Every line of the data must be set down exactly as shown.

═════ DATA FOR THIS TASK ═════

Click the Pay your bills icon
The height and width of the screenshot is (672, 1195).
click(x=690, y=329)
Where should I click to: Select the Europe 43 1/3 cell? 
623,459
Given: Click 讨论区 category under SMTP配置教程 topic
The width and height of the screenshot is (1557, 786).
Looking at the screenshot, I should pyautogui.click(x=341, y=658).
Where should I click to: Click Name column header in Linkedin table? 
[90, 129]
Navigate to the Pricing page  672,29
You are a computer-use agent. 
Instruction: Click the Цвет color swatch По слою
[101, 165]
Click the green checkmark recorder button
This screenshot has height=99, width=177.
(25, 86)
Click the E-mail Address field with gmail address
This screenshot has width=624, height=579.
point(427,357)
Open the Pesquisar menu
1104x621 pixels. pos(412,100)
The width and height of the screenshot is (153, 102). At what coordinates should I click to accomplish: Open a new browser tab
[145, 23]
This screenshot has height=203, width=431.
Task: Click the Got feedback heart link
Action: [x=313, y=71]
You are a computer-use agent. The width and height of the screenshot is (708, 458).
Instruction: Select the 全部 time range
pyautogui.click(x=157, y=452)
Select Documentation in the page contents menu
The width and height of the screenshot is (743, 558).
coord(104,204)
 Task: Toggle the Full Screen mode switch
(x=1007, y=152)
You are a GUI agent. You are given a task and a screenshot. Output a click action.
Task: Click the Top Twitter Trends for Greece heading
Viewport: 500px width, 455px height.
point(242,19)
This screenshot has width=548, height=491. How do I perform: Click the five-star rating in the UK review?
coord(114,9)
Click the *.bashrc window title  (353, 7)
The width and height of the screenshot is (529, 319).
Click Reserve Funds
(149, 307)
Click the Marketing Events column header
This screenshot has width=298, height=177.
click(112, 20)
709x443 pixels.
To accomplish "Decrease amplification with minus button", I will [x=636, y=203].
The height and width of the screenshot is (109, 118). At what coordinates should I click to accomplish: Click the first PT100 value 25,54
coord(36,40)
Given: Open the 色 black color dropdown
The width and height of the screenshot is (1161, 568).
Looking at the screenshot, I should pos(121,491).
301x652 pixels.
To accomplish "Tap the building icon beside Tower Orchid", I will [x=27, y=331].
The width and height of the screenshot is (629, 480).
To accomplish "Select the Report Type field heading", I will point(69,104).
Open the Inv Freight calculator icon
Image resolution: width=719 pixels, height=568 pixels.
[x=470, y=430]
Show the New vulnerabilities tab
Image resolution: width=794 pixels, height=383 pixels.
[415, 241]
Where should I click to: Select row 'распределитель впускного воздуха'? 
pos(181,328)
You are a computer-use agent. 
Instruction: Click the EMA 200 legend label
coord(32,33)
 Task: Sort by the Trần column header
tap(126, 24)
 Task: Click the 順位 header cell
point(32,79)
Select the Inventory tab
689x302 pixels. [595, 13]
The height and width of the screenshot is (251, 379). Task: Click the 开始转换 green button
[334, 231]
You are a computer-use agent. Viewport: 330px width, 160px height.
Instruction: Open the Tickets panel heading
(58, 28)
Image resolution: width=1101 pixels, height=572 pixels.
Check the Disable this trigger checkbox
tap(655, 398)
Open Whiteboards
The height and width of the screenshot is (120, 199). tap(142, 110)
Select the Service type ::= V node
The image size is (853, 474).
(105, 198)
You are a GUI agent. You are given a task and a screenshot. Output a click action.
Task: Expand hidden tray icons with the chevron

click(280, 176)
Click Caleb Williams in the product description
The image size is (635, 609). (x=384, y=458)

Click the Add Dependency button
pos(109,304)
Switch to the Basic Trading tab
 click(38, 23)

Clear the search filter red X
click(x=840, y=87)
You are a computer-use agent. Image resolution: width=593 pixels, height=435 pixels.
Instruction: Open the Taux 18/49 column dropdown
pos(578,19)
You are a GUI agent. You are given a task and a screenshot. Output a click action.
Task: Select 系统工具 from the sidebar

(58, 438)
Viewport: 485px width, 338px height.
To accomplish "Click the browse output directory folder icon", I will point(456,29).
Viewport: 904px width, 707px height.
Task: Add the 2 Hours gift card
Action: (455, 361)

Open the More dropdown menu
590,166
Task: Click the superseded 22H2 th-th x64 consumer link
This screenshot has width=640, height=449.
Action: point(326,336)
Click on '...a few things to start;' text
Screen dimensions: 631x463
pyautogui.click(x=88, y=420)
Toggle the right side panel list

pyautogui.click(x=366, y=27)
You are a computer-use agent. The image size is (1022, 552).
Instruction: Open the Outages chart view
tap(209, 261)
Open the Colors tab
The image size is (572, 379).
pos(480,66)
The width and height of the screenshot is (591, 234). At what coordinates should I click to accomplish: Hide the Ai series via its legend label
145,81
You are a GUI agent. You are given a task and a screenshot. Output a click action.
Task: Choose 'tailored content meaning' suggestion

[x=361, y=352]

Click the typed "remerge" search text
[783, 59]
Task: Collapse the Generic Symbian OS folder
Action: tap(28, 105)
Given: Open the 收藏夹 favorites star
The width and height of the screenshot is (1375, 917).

═════

RESPONSE TO THE TASK
Click the Pay your bills icon
The height and width of the screenshot is (672, 1195).
click(x=690, y=329)
Where should I click to: Select the Europe 43 1/3 cell? 
623,459
Given: Click 讨论区 category under SMTP配置教程 topic
The width and height of the screenshot is (1557, 786).
Looking at the screenshot, I should pyautogui.click(x=341, y=658).
Where should I click to: Click Name column header in Linkedin table? 
[90, 129]
Navigate to the Pricing page  672,29
You are a computer-use agent. 
Instruction: Click the Цвет color swatch По слою
[101, 165]
Click the green checkmark recorder button
This screenshot has height=99, width=177.
(25, 86)
Click the E-mail Address field with gmail address
This screenshot has width=624, height=579.
point(427,357)
Open the Pesquisar menu
1104x621 pixels. pos(412,100)
The width and height of the screenshot is (153, 102). At what coordinates should I click to accomplish: Open a new browser tab
[145, 23]
This screenshot has height=203, width=431.
Task: Click the Got feedback heart link
Action: [x=313, y=71]
You are a computer-use agent. The width and height of the screenshot is (708, 458).
Instruction: Select the 全部 time range
pyautogui.click(x=157, y=452)
Select Documentation in the page contents menu
The width and height of the screenshot is (743, 558).
coord(104,204)
 Task: Toggle the Full Screen mode switch
(x=1007, y=152)
You are a GUI agent. You are given a task and a screenshot. Output a click action.
Task: Click the Top Twitter Trends for Greece heading
Viewport: 500px width, 455px height.
point(242,19)
This screenshot has width=548, height=491. How do I perform: Click the five-star rating in the UK review?
coord(114,9)
Click the *.bashrc window title  (353, 7)
The width and height of the screenshot is (529, 319).
Click Reserve Funds
(149, 307)
Click the Marketing Events column header
This screenshot has width=298, height=177.
click(112, 20)
709x443 pixels.
To accomplish "Decrease amplification with minus button", I will [x=636, y=203].
The height and width of the screenshot is (109, 118). At what coordinates should I click to accomplish: Click the first PT100 value 25,54
coord(36,40)
Given: Open the 色 black color dropdown
The width and height of the screenshot is (1161, 568).
Looking at the screenshot, I should pos(121,491).
301x652 pixels.
To accomplish "Tap the building icon beside Tower Orchid", I will [x=27, y=331].
The width and height of the screenshot is (629, 480).
To accomplish "Select the Report Type field heading", I will point(69,104).
Open the Inv Freight calculator icon
Image resolution: width=719 pixels, height=568 pixels.
[x=470, y=430]
Show the New vulnerabilities tab
Image resolution: width=794 pixels, height=383 pixels.
[415, 241]
Where should I click to: Select row 'распределитель впускного воздуха'? 
pos(181,328)
You are a computer-use agent. 
Instruction: Click the EMA 200 legend label
coord(32,33)
 Task: Sort by the Trần column header
tap(126, 24)
 Task: Click the 順位 header cell
point(32,79)
Select the Inventory tab
689x302 pixels. [595, 13]
The height and width of the screenshot is (251, 379). Task: Click the 开始转换 green button
[334, 231]
You are a computer-use agent. Viewport: 330px width, 160px height.
Instruction: Open the Tickets panel heading
(58, 28)
Image resolution: width=1101 pixels, height=572 pixels.
Check the Disable this trigger checkbox
tap(655, 398)
Open Whiteboards
The height and width of the screenshot is (120, 199). tap(142, 110)
Select the Service type ::= V node
The image size is (853, 474).
(105, 198)
You are a GUI agent. You are given a task and a screenshot. Output a click action.
Task: Expand hidden tray icons with the chevron

click(280, 176)
Click Caleb Williams in the product description
The image size is (635, 609). (x=384, y=458)

Click the Add Dependency button
pos(109,304)
Switch to the Basic Trading tab
 click(38, 23)

Clear the search filter red X
click(x=840, y=87)
You are a computer-use agent. Image resolution: width=593 pixels, height=435 pixels.
Instruction: Open the Taux 18/49 column dropdown
pos(578,19)
You are a GUI agent. You are given a task and a screenshot. Output a click action.
Task: Select 系统工具 from the sidebar

(58, 438)
Viewport: 485px width, 338px height.
To accomplish "Click the browse output directory folder icon", I will point(456,29).
Viewport: 904px width, 707px height.
Task: Add the 2 Hours gift card
Action: (455, 361)

Open the More dropdown menu
590,166
Task: Click the superseded 22H2 th-th x64 consumer link
This screenshot has width=640, height=449.
Action: point(326,336)
Click on '...a few things to start;' text
Screen dimensions: 631x463
pyautogui.click(x=88, y=420)
Toggle the right side panel list

pyautogui.click(x=366, y=27)
You are a computer-use agent. The image size is (1022, 552).
Instruction: Open the Outages chart view
tap(209, 261)
Open the Colors tab
The image size is (572, 379).
pos(480,66)
The width and height of the screenshot is (591, 234). At what coordinates should I click to accomplish: Hide the Ai series via its legend label
145,81
You are a GUI agent. You are given a task and a screenshot. Output a click action.
Task: Choose 'tailored content meaning' suggestion

[x=361, y=352]

Click the typed "remerge" search text
[783, 59]
Task: Collapse the Generic Symbian OS folder
Action: tap(28, 105)
Given: Open the 收藏夹 favorites star
The width and height of the screenshot is (1375, 917).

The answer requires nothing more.